In [1]:
import os
import sqlite3
import numpy as np
import pandas as pd
import matplotlib.pyplot as plt
%matplotlib inline
import seaborn as sns
sns.set()

In [2]:
path_to_data = '../../data/00_raw/agriculture_prices.db'
conn = sqlite3.connect(path_to_data)
c = conn.cursor()

In [3]:
produce_df = pd.DataFrame(c.execute('''SELECT * FROM agriculture_prices''').fetchall())

In [4]:
produce_df.columns = ['Farm Price', 'Atlanta Retail', 'Chicago Retail', 'Los Angeles Retail', 'NYC Retail', 'Avg Spread', 'Commodity', 'Date']

In [5]:
produce_df.head()

Unnamed: 0,Farm Price,Atlanta Retail,Chicago Retail,Los Angeles Retail,NYC Retail,Avg Spread,Commodity,Date
0,1.16,2.23,1.7,1.99,2.54,82.33%,Strawberries,2019-05-19
1,0.91,2.67,1.89,2.47,2.66,166.21%,Strawberries,2019-05-12
2,0.58,2.42,1.89,2.12,2.91,302.59%,Strawberries,2019-05-05
3,0.58,2.79,1.95,2.38,2.96,334.48%,Strawberries,2019-04-28
4,0.69,2.92,2.04,2.38,3.16,280.43%,Strawberries,2019-04-21


In [6]:
produce_df.tail()

Unnamed: 0,Farm Price,Atlanta Retail,Chicago Retail,Los Angeles Retail,NYC Retail,Avg Spread,Commodity,Date
213791,0.28,1.69,0.0,1.24,1.19,267.86%,Nectarines,2000-07-23
213792,0.26,1.61,0.0,1.37,1.19,300.96%,Nectarines,2000-07-16
213793,0.3,1.71,0.0,1.42,1.19,260.00%,Nectarines,2000-07-09
213794,0.33,1.96,0.0,0.92,1.04,196.97%,Nectarines,2000-07-02
213795,0.39,1.22,0.0,0.92,1.19,113.46%,Nectarines,2000-06-25


In [7]:
produce_df.index = pd.to_datetime(produce_df['Date'])

In [8]:
produce_df.drop(columns=['Date'], inplace=True)

In [9]:
conn.close()

# Cleaning Data and Adding Features
Want to update all prices to reflect 2019 dollars (adjust for inflation), and will be taking an average for all retail prices. A dataframe with mean annual farm prices, mean annual average retail, standard deviations, and year as an index will be created.

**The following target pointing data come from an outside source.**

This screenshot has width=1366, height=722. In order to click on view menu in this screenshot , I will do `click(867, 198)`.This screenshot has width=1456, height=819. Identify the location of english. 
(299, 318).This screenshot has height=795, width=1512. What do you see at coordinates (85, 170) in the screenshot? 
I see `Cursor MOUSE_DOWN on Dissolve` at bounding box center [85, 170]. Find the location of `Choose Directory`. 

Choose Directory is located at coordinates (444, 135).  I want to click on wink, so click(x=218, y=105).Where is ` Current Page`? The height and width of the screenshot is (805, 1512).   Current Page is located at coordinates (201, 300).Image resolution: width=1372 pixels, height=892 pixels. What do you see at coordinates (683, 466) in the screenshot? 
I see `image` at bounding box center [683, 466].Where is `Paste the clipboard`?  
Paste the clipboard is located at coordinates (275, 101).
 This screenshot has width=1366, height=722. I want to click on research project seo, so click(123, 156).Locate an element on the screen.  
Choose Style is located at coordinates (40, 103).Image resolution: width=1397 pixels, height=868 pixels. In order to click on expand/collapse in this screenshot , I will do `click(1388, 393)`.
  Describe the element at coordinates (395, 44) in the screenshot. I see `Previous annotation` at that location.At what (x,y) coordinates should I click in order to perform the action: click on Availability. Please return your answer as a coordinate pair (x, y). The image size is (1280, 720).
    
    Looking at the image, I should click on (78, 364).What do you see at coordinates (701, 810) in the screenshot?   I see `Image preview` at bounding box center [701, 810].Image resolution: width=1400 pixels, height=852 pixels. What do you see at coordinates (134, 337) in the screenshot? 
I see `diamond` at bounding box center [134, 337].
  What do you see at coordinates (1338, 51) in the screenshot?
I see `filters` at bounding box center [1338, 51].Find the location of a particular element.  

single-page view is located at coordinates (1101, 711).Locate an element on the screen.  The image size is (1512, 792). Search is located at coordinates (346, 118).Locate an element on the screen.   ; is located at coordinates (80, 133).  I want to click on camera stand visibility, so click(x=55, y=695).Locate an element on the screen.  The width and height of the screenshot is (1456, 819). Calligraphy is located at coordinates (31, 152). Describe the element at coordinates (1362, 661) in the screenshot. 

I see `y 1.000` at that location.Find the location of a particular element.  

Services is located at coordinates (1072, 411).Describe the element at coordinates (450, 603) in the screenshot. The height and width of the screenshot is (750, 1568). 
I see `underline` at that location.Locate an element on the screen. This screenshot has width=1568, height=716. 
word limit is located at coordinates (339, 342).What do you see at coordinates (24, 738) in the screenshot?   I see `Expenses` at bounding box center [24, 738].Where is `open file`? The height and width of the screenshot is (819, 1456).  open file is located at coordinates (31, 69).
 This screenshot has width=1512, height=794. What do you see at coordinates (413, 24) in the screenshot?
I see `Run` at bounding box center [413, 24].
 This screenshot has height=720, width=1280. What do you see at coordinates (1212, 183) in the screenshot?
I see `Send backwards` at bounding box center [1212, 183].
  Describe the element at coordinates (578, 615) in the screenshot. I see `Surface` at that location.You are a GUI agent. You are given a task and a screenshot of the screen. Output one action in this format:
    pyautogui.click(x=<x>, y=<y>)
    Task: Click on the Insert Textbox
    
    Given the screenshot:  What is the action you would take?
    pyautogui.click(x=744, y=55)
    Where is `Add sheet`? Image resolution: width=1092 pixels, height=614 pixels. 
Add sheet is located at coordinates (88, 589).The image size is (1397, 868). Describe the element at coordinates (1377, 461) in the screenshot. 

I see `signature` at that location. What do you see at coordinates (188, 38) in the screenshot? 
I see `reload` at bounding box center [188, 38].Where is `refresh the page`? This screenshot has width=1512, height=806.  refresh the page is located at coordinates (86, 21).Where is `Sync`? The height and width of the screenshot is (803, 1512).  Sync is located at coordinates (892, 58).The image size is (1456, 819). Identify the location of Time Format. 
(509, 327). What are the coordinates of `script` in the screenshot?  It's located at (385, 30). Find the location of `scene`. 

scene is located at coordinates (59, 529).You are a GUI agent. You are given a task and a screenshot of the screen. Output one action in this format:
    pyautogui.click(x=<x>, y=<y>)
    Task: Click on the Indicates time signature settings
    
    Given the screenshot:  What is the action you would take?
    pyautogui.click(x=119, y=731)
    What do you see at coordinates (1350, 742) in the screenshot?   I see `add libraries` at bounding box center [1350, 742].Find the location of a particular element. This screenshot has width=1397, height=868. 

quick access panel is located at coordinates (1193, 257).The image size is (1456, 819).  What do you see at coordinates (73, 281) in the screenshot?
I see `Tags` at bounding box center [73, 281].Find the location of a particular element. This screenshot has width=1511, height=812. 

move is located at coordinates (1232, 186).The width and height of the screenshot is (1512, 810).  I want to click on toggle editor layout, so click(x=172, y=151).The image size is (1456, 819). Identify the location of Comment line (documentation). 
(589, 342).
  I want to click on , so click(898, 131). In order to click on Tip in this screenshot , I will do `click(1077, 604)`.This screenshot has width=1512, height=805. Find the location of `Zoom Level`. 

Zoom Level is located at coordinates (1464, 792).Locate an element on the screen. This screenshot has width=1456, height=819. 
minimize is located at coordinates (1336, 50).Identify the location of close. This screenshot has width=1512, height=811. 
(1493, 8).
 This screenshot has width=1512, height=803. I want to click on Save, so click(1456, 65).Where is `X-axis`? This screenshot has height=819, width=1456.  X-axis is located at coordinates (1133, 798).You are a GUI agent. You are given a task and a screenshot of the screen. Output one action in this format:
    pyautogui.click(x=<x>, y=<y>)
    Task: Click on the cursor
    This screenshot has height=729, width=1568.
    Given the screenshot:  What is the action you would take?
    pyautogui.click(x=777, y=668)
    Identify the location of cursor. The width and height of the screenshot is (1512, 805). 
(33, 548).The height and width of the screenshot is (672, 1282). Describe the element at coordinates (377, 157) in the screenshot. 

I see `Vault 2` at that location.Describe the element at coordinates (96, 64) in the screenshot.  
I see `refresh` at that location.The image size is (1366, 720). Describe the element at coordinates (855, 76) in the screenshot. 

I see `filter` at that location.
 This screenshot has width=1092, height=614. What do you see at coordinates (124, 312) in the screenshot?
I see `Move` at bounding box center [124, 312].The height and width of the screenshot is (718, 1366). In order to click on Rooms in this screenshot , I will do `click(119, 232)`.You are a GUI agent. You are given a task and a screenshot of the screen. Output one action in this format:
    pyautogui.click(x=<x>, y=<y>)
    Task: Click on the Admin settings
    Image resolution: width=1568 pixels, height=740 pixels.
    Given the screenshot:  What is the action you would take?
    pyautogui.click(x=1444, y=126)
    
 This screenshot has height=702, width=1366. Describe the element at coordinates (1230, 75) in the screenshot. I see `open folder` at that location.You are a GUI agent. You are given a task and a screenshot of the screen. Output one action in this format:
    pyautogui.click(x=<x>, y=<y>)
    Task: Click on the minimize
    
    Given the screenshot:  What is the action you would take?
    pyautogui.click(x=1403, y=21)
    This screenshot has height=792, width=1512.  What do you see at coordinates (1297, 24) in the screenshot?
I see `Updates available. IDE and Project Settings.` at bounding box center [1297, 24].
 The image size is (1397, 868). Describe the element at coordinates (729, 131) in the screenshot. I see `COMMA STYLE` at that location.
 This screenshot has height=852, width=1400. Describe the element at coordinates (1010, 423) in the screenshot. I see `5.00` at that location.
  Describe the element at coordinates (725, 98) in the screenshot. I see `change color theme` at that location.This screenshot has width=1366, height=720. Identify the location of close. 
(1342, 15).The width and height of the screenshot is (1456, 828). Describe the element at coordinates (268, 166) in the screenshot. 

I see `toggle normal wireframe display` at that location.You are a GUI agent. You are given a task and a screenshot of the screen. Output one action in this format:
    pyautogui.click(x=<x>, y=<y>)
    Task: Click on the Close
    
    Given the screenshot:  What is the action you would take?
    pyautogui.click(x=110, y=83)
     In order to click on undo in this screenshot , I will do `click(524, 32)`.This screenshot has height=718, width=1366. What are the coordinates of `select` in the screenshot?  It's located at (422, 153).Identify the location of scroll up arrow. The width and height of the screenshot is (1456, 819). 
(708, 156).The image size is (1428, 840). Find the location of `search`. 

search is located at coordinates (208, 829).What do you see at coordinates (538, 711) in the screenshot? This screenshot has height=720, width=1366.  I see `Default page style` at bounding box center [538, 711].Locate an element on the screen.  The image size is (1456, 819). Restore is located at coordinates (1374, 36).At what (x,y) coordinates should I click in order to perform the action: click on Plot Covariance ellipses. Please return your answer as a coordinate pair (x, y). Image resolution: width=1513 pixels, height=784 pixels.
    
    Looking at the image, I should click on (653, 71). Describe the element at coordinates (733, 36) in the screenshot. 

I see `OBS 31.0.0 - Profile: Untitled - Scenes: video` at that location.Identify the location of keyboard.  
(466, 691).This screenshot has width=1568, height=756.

Since this needs to be done by commodity, I am also going to make a dictionary that holds data frames by commodity, produce_dict. So for example, typing ``produce_dict['Strawberries']`` will return a dataframe concerning only strawberries.

In [10]:
produce_list = list(produce_df['Commodity'].unique())
produce_list

['Strawberries',
 'Romaine Lettuce',
 'Red Leaf Lettuce',
 'Potatoes',
 'Oranges',
 'Iceberg Lettuce',
 'Green Leaf Lettuce',
 'Celery',
 'Cauliflower',
 'Carrots',
 'Cantaloupe',
 'Broccoli Crowns',
 'Avocados',
 'Broccoli Bunches',
 'Asparagus',
 'Flame Grapes',
 'Thompson Grapes',
 'Honeydews',
 'Tomatoes',
 'Plums',
 'Peaches',
 'Nectarines']

In [11]:
# making a quick funciton to use for git
def git(message):
    '''Function adds, commits with message, and pushes to github'''
    !git add .
    !git commit -m f'{message}'
    !git push origin master

In [12]:
git('cleaning notebook')

[master a3f8fd8] fcleaning notebook
 6 files changed, 409 insertions(+), 3177 deletions(-)
 rewrite notebooks/01_exploration/.ipynb_checkpoints/EDA-checkpoint.ipynb (99%)
 rename notebooks/01_exploration/.ipynb_checkpoints/{EDA_LB-checkpoint.ipynb => EDA_LB0-checkpoint.ipynb} (100%)
 copy notebooks/01_exploration/.ipynb_checkpoints/{EDA-checkpoint.ipynb => EDA_LB1-checkpoint.ipynb} (100%)
 rewrite notebooks/01_exploration/EDA.ipynb (99%)
 rename notebooks/01_exploration/{EDA_LB.ipynb => EDA_LB0.ipynb} (100%)
 copy notebooks/01_exploration/{EDA.ipynb => EDA_LB1.ipynb} (99%)
Enumerating objects: 14, done.
Counting objects: 100% (14/14), done.
Delta compression using up to 4 threads
Compressing objects: 100% (8/8), done.
Writing objects: 100% (8/8), 1.38 KiB | 1.38 MiB/s, done.
Total 8 (delta 4), reused 0 (delta 0)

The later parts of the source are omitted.